SmugMug goes Ajax: Interesting Pitfalls
[Via Thomas Hawk, Techcrunch] (Why do photo sharing sites need to have weird names: Flickr, SmugMug, Zooomr?) People who know me a little bit probably know that I love to take photographs, lots of photographs. My inner geek of course wants to do geeky stuff with all those pictures, so every picture gets: a) tagged and described (metadata stored in the picture itself so you never ever have to type descriptions, tags again) b) geo-tagged (store the coordinates where the picture was taken in the metadata) c) stored for eternity (I have a pro Flickr account, allowing unlimited upload and storage, it's my off-site backup). Why do I use Flickr, instead of other photo sharing/storing sites?

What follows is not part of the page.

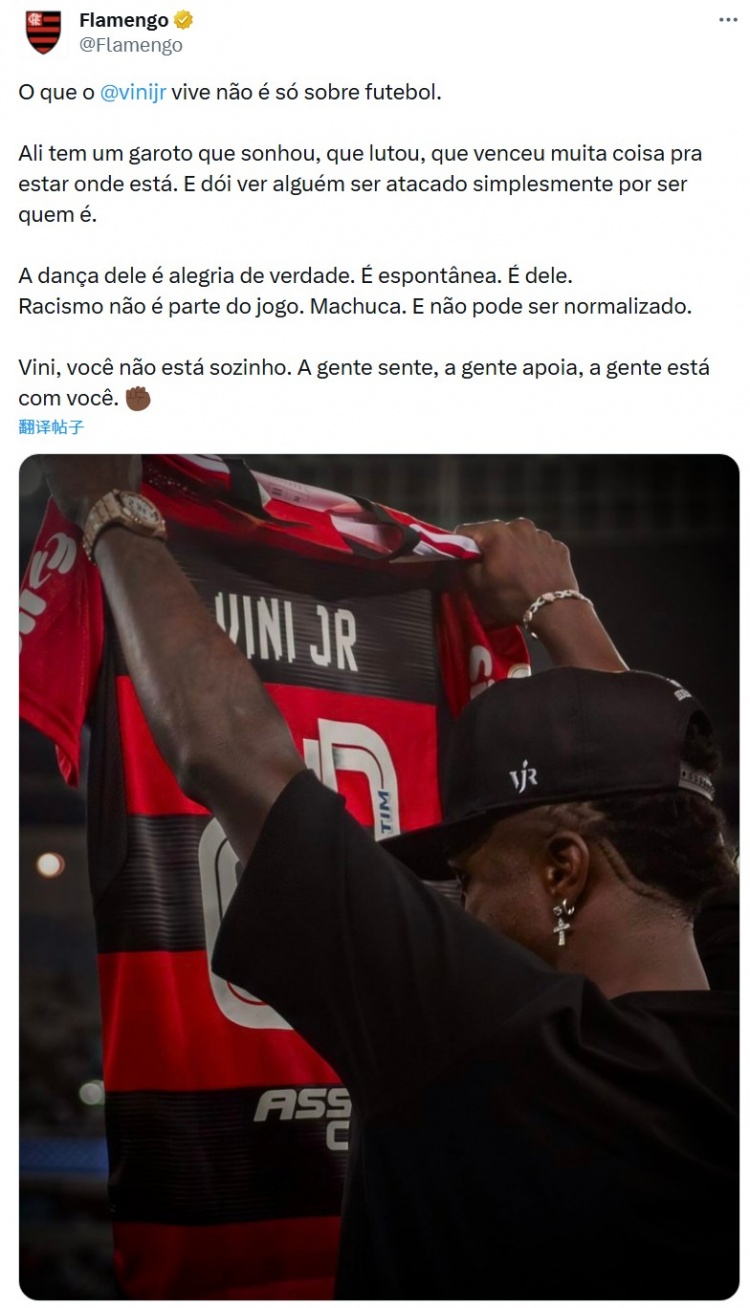Open the Flamengo display name link
This screenshot has height=1308, width=750.
(x=123, y=20)
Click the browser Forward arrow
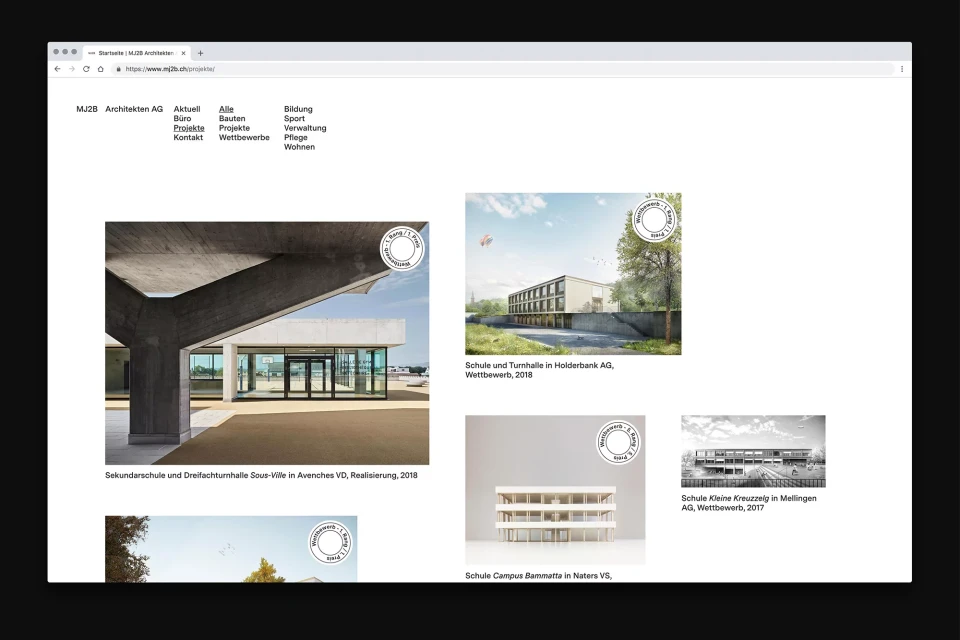 (x=70, y=69)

Well when I started (a little over one year ago), Flickr was the only big one that exposed an API. So as a developer I could see my Flickr account as my "picture data store", accessible via a Services Interface; this means you are never "locked in", if a feature is not available you can write your own solution (eg batch download). Flickr has a very large community in general, but also a very large developer community: their API even has a .NET wrapper (kudos to the people who maintain this!) and the amount of tools is incredible.
A competitor of Flickr is SmugMug, they don't offer a free account (like Flickr does) but their feature set is richer. Things that I like about SmugMug, compared to Flickr: customizable home page layout ("web part" style), themes, hierarchical structure of albums (albums in albums, aka as sub-sets) and they use Google Maps instead of Yahoo Maps. I don't have a SmugMug account but I had a (free) trial account so I could play around with it. The price is right ($ 39.95 per year), but the main reason why I choose Flickr was their API and community.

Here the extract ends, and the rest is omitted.